The Trump administration wasted little time in shaking up the long-accepted practices of the White House press corps.  

President Trump barred one of the world’s largest news organizations, the Associated Press, from access to White House functions and Air Force One. It seems there are some nits to pick regarding what the body of water west of Florida should be called. Then the administration’s press office wrested control of the traditional press pool from the White House Correspondents’ Association.

The press desks also got rearranged at the Pentagon, with high-profile outlets such as the Washington Post and CNN losing their workspaces in favor of more Trump-friendly outlets such as Newsmax.

Predictably, the journalism industry went into a frenzy over the changes, jumping on their free press high horses to claim the White House is diminishing the First Amendment. The AP has sued Trump administration officials, including press secretary Karoline Leavitt and chief of staff Susie Wiles, seeking to have its access restored. WHCA President Eugene Daniels issued a blistering public statement, which said, “This move tears at the independence of a free press in the United States.”  

Another statement of protest came jointly from the editors of Reuters, the AP and Bloomberg News, saying the White House move “harms the spread of reliable information.” Journalism rights organization Reporters Without Borders also weighed in, stating, “No politician should get to decide which journalists get to cover them … but President Trump keeps opening new fronts in his war on the press.” 

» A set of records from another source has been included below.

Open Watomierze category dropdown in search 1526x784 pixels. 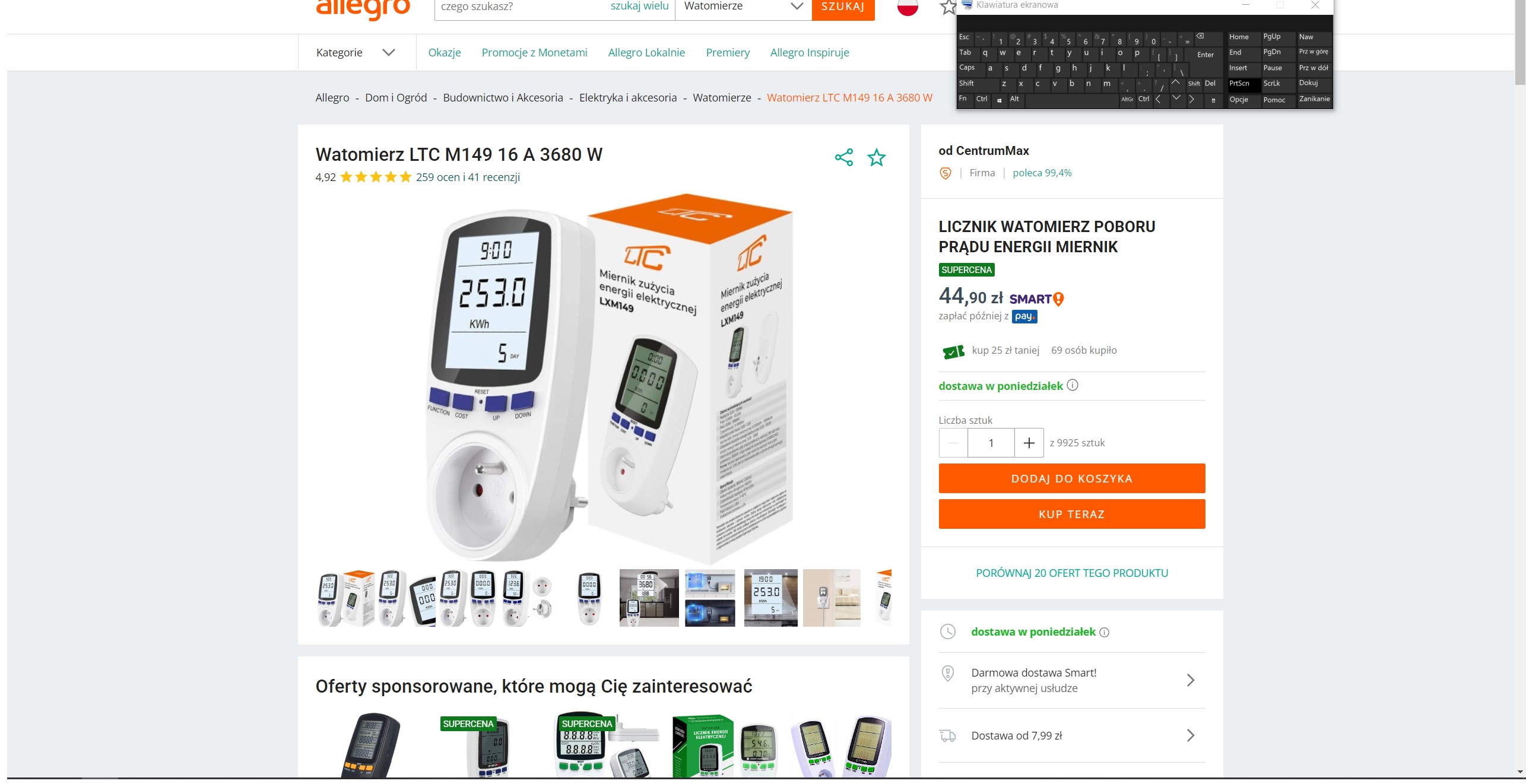[743, 7]
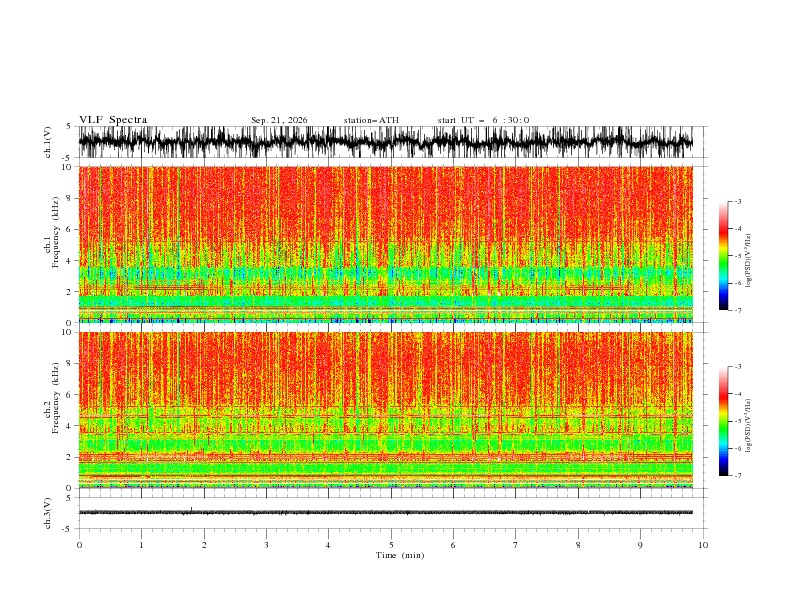Click the upper PSD color scale bar
The image size is (792, 612).
pos(723,256)
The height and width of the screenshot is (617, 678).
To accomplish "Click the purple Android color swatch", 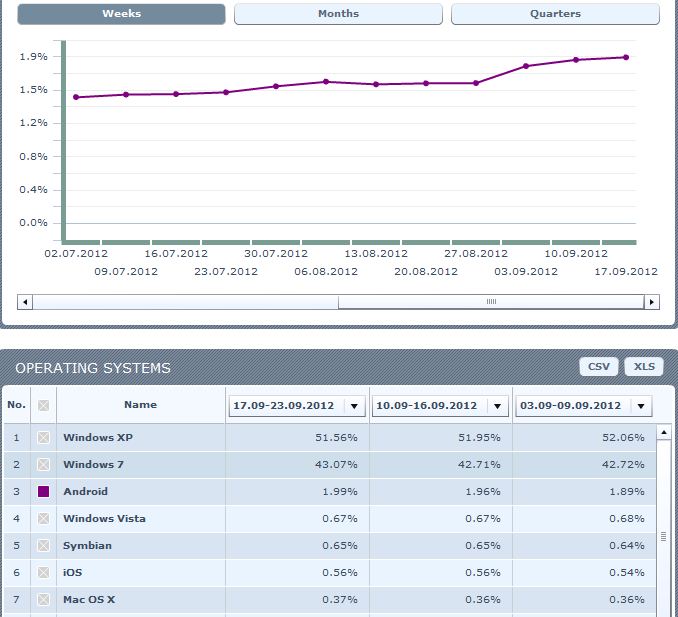I will 43,492.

The news industry is quite right that Trump is treating the press with hostility, even if the antagonism was to be expected, given Trump’s long-running battle with journalists. And the AP has a solid point that it should be allowed to refer to the “Gulf of Whatever” as it sees fit. The issue here is not whether Trump is justified in his anti-press machinations, but rather what the press can do about it.  

Guidance on the government-press relationship can be found in a seminal address delivered by former Supreme Court Justice Potter Stewart in 1974 to Yale Law School. Stewart’s address came in the aftermath of the Nixon administration, which certainly had its own running battle with the media. Press rights were very much a matter of debate at that time, with the Supreme Court having recently made several key First Amendment decisions on topics including libel, confidential news sources, and the publication of stolen government documents. 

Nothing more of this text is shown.